Group Ions into Families

  • The concept of HR families was created from a 'book-keeping' point of view. It is not the same as 'species' like Organics or Nitrate.
  • Each HR fragment will be a member of one and only family.
  • Users can define families for their own purposes.
  • To define your own family, follow the example of the tungsten family, separating HR fragments by ; and assigning a red, green, blue color value for this family.
  • When the user presses the "Choose masses to fit" button in the Select Masses to Fit Panel, the pika code assigns a family to each fragment, based on the chemical formula.
  • The "HR chosen masses table" button will show the list of HR fragments selected to be fit and the family it was assigned to. For those wanting to dig into the code, the function UM_GenerateAxByMaskWaves does the family assignments.
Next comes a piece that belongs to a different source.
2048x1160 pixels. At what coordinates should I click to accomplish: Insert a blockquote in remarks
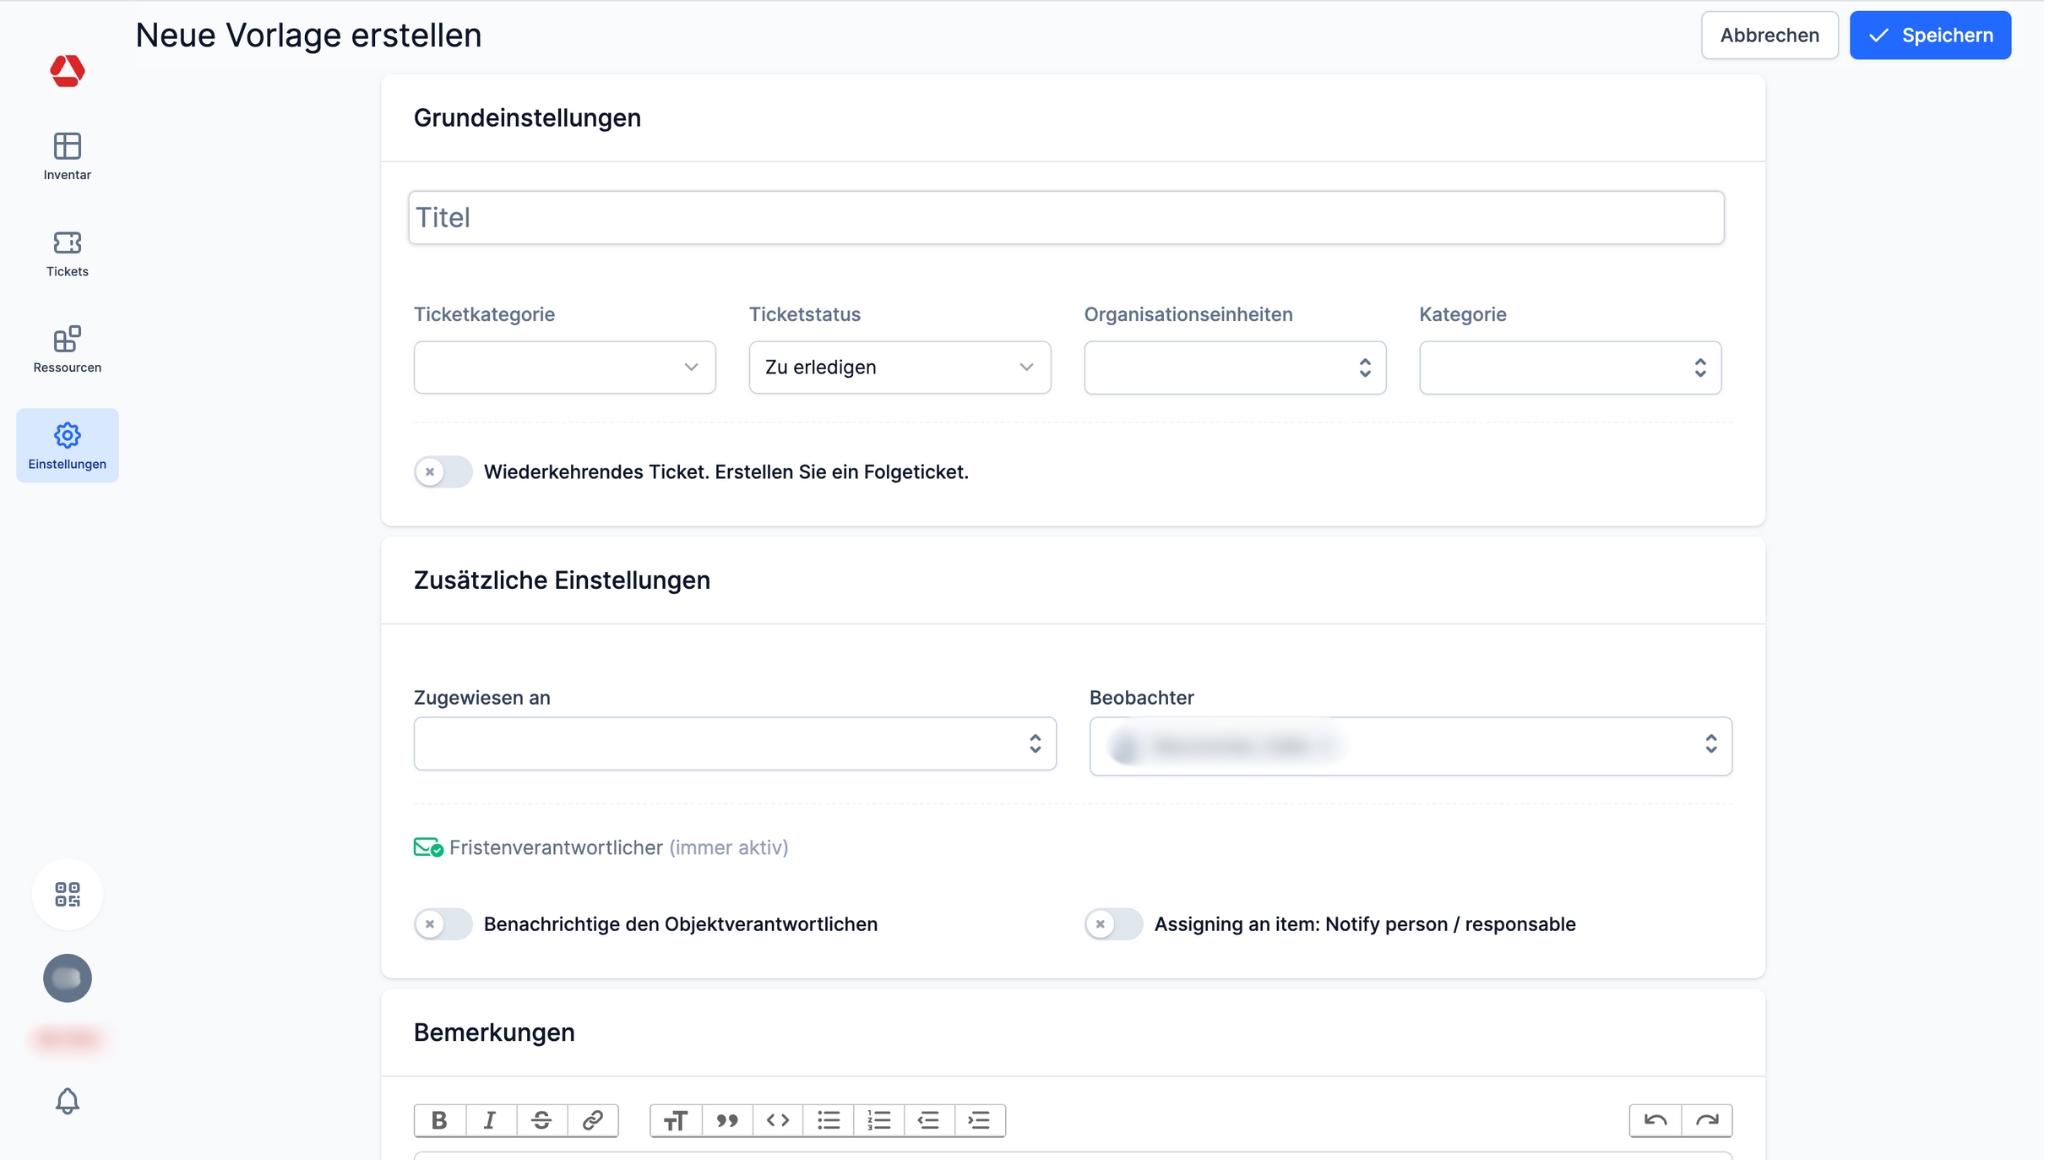(x=727, y=1120)
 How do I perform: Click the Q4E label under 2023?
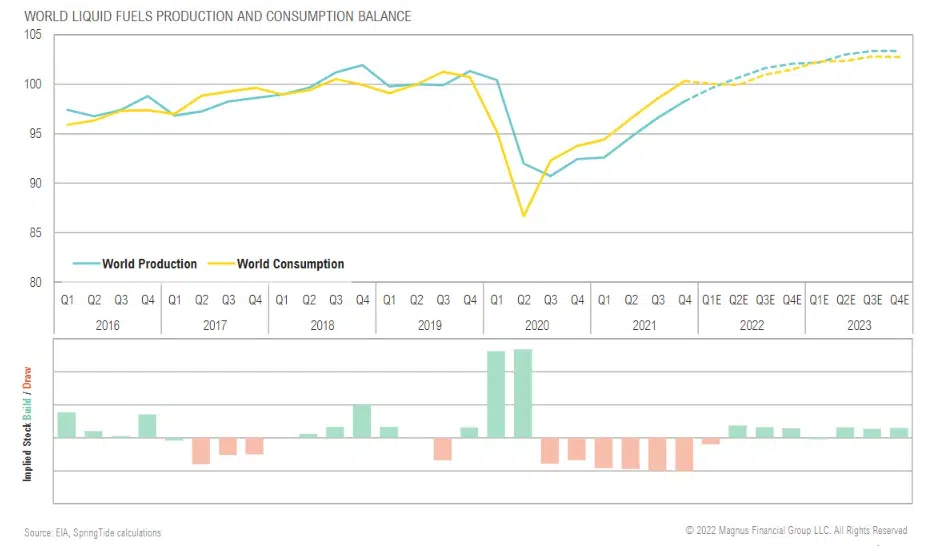click(899, 299)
  • PIKA step 4 “Calculate HR sticks for one spectra”
    • Calculate HR sticks for a short (# runs) todo wave to increase S/N
    • Inspect raw and fitted data for isolated peaks to ensure quality m/z calibration, peak widths, and peak shape (ex. m/z 32, 40, 64 among others)
      • Residuals should be +/- 5% at a maximum for isolated peaks
      • If residuals are not +/- 5% for isolated peaks, reexamine either m/z calibration, peak width, or peak shape. Determining the ions to fit will be VERY difficult if residuals aren't reasonable for isolated peaks.
  • Evaluate the fits for peak width
    • Look at very large, mostly isolated ions like O2 and Ar.
  • Evaluate the fits for peak shape
    • Look at the left side of m/z 48 and 64, which should not have any real ion to their left
    • Look at the right side of m/z 41 (C3H5+)or other fragments with a high number of Hs, which should not have any ions to their right
  • Determine what masses to fit beyond those in the default list
    • Currently, this is largely a mass-by-mass process
    • Best guideline at this point is to examine the residual at each integer mass
      • Large positive residual is indicative of a missing ion (underfit)
      • Large negative residual may be indicative of an ion that should be removed (overfit)
    • More sophisticated fit errors will be built into future PIKA versions and will help
    • Fit ALL masses present, even those in the open and closed, but maybe not in the difference
  • When an ion is in doubt (small signals)
    • Particularly important for ions with low signal “living” between either between or in the tail of ions with large signal
    • Remove and enter into the masses list and examine the impact on the residual
      • If no change in residual, best to omit from fitting the ion (particularly important for data entered in PMF)
    • Current recommendation is to be conservative

HR Results

  • Look carefully at the patterns of CHN, CHNO, CS families spectra
  • Also look at the elemental spectra for N, S
    • Ions that greatly stick out are suspicious, and the user should go back to the PIKA fits and see whether they are real.
  • Look at the “many parameters panel”
    • Time series of residuals at different m/z’s
    • May reveal patterns that are hard to find otherwise
  • Look at spectra for the filter periods
    • Compare multiple filters at different times as well as succesive runs within a given filter period
  • Running PMF may be useful to clean up your data
    • Almost always it finds “pathological ions” dominated by tails, MS woodo, etc.
    • Go back to PIKA fits and clean up

HR Batch & Frag Tables

This is not implemented yet, but we are targeting to release a version with these components at the 2009 AMS Users Meeting in Toronto. These tables will define the RIE and CE and the fragments to be used to calculate mass concentrations of species from HR data. The frag table is needed to e.g. apportion the H2O+ signal between sulfate, organics, air, and particle water, or the CO2+ signal between air and organics, etc. Right now the user has to do that manually.

PIKA Species Loadings

For the time being, the users have to do that by themselves. We hope to release the HR frag table by the 2009 AMS Users Meeting in Toronto which will allow the calculation of mass concentrations from the HR data.